I am doing the meditations, I am lighting the candles, and being in thoughtful gratitude for all I have right now: food every day, safe shelter, an iPad, internet, a working sewing machine, creative curiosity, love, and more. I even say thanks to the abundance all around us, that we have everything we need on this little blue marble. I start and end the day in gratitude. Maybe even in peace with a dash of hope. It is all the hours in between and in the middle of the night, that are becoming more of a challenge.

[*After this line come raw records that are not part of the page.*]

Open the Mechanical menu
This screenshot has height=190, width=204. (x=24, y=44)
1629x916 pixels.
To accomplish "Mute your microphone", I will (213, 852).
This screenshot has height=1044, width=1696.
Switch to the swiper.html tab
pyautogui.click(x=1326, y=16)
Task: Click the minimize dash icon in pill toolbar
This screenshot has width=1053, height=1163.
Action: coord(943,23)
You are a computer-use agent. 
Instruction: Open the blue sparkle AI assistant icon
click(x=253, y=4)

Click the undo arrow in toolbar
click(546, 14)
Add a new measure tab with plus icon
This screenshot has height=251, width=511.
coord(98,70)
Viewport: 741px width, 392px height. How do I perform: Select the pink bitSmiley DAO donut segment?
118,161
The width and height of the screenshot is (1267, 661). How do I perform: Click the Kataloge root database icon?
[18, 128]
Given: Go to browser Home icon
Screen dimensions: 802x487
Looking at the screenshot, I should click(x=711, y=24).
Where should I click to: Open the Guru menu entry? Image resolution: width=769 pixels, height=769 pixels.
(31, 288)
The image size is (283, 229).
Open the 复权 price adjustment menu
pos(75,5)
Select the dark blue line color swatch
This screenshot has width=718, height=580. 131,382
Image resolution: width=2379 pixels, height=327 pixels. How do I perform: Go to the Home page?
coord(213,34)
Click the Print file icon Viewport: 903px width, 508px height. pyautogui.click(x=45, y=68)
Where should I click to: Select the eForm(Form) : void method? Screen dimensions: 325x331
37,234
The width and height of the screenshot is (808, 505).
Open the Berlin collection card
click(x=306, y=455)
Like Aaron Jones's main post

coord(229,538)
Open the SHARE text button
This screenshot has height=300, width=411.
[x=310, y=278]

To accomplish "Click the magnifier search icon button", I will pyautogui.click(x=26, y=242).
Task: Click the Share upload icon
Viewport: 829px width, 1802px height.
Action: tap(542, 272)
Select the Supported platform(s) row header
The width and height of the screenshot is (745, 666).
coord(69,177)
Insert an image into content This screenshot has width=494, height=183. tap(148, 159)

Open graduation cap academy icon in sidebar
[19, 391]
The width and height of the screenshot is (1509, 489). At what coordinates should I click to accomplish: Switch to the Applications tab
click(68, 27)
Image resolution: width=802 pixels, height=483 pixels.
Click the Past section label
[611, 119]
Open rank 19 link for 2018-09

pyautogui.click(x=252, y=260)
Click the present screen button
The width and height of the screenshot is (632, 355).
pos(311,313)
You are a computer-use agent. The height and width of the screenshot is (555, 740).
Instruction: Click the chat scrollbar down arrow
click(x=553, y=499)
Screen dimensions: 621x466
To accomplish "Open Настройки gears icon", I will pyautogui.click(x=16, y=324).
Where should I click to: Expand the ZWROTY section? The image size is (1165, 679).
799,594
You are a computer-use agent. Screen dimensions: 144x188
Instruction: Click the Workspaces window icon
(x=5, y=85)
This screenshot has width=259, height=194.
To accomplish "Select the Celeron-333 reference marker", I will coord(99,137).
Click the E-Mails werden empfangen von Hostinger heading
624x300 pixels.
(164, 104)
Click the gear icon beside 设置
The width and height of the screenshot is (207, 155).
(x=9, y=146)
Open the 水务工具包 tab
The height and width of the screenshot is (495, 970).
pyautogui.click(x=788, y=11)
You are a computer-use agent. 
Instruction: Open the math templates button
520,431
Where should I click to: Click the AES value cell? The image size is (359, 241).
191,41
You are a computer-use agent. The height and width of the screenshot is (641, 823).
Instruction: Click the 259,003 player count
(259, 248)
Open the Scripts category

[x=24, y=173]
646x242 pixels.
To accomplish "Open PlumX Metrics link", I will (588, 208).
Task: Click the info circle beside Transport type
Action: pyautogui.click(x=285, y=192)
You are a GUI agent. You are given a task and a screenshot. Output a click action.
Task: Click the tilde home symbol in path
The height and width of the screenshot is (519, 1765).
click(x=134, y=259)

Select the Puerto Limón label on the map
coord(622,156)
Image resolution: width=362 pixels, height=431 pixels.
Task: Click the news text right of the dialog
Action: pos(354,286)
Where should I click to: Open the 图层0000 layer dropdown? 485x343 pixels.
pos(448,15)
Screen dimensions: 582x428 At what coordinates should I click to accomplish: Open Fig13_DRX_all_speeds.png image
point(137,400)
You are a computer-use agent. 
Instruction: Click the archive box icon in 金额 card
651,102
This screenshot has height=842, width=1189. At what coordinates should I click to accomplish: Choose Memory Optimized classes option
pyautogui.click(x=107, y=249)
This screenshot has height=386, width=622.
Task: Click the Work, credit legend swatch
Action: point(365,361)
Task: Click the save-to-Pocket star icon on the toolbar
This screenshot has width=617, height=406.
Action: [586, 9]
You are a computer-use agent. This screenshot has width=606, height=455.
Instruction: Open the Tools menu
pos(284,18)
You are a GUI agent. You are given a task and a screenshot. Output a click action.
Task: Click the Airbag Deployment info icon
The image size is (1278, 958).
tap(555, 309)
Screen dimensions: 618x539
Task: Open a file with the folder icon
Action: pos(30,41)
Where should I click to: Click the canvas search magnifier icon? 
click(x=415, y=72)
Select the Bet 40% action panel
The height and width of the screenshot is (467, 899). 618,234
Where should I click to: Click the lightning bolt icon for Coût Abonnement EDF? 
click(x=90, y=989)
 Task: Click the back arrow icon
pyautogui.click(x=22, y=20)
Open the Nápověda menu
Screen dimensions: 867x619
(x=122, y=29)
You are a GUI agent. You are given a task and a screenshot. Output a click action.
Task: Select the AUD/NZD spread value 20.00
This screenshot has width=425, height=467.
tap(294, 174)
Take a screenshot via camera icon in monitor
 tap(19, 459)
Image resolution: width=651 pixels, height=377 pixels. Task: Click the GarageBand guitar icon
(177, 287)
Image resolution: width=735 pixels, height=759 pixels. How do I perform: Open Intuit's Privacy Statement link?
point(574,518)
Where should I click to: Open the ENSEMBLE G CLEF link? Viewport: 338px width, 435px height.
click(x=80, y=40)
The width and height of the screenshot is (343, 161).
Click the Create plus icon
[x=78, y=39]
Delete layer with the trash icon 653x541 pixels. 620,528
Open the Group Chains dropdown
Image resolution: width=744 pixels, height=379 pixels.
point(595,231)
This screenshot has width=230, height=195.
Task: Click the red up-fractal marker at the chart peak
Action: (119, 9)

A friend of mine, who is not at all religious, is very close to getting the serenity prayer tattooed on their arm. In case I wasn’t sure what it was — my very atheistic upbringing and adulthood was in the forefront of their mind, I am sure — my friend repeated it for me. When I looked into it, I saw that the well-known version is not the original. But even more interesting is all the other philosophical nuggets along the lines of the serenity prayer. Like this one from Shantideva, an Indian Buddhist scholar:

If there’s a remedy when trouble strikes,
What reason is there for dejection?
And if there is no help for it,
What use is there being glum?

I immediately stopped being glum. Then I wondered if Shantideva said glum, and what is glum in Sanskrit?

Ah, but what is our remedy? Or, more to Monk Shantideva’s point: What is my remedy? I feel like it is all the same thing, really. My remedy is ours and yours is mine. That is also where “no help for it” comes in because:

No tweets, no laughs, no emails, or signs, it seems, could get us away from using the horrible “Red, Yellow, Green light” analogy to educate the state on where and how to operate during a pandemic. We have some of the highest rates of infection but we are still on Green. We are even preparing to reopen schools in the fall. How? Why? In what dimension? The remedy must be future tense, correct? Not the past? So what can we do now? Is there too much fear from commerce to take a step back? Will we continue to do the one week closed here and there, then another and another? A state-wide version of the clunky federal response?

Similarly, no cajoling, no laughter, no admonishing, no guilt or smugness can get someone to wear a mask who doesn’t want to wear one. My remedy is to wear one everywhere when I leave the house. Shantideva is telling me that I should not be glum that you are not wearing yours. I try, I really do.

But on my morning walks as I try to gather the joy I need for the day, when I see someone not wearing a mask, I feel it. Like a shadow that strikes my eyes through the tree canopy clouding the sun’s brilliant morning bath on my face. Wait, I think, what and why?

What advice do you have, dear Shantideva, to get us to understand that our shared remedy saves us, that we are each other’s keeper? Or is there No Help For It?